Menurutnya, pengamanan yang dilakukan bukan bertujuan membatasi aktivitas masyarakat, melainkan sebagai bentuk pelayanan kepolisian dalam menciptakan suasana yang aman dan nyaman bagi seluruh warga. Ia juga mengapresiasi kerja sama semua pihak yang telah mendukung pelaksanaan kegiatan pengamanan sehingga dapat berjalan dengan baik.
Selain melakukan pemeriksaan kendaraan, petugas juga memberikan imbauan kepada para peserta dan penggembira agar tetap mematuhi aturan lalu lintas, menjaga ketertiban, serta tidak melakukan tindakan yang dapat merugikan diri sendiri maupun orang lain. Edukasi tersebut diberikan sebagai upaya membangun kesadaran kolektif akan pentingnya menjaga keamanan selama berlangsungnya kegiatan organisasi kemasyarakatan maupun perguruan silat.
Kehadiran personel gabungan di lapangan mendapat respons positif dari masyarakat sekitar. Warga menilai langkah pengamanan yang dilakukan aparat mampu memberikan rasa tenang sekaligus mencegah terjadinya gangguan yang berpotensi mengganggu aktivitas masyarakat.

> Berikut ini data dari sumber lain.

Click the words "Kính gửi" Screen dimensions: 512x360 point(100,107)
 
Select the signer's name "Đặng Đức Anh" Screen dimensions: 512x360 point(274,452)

Kapolsek Solokuro menegaskan bahwa pihaknya akan terus melakukan pemantauan dan pengamanan hingga seluruh rangkaian kegiatan pengesahan warga baru PSHT selesai dilaksanakan. Ia berharap seluruh peserta dapat mengikuti kegiatan dengan tertib serta menjunjung tinggi nilai persaudaraan dan kebersamaan.
“Situasi wilayah hukum Kecamatan Solokuro harus tetap terjaga dalam keadaan sejuk, damai, aman, dan kondusif. Untuk itu kami mengajak seluruh elemen masyarakat, khususnya keluarga besar PSHT, agar bersama-sama menjaga ketertiban dan menghormati aturan yang berlaku,” tegasnya.
Melalui sinergitas antara Polri, TNI, pemerintah daerah, dan unsur pengamanan internal organisasi, kegiatan penyekatan dan razia yang dilaksanakan di wilayah Kecamatan Solokuro diharapkan mampu menjadi langkah efektif dalam menciptakan situasi kamtibmas yang aman dan kondusif, sehingga seluruh rangkaian pengesahan warga baru PSHT dapat berlangsung lancar tanpa kendala berarti.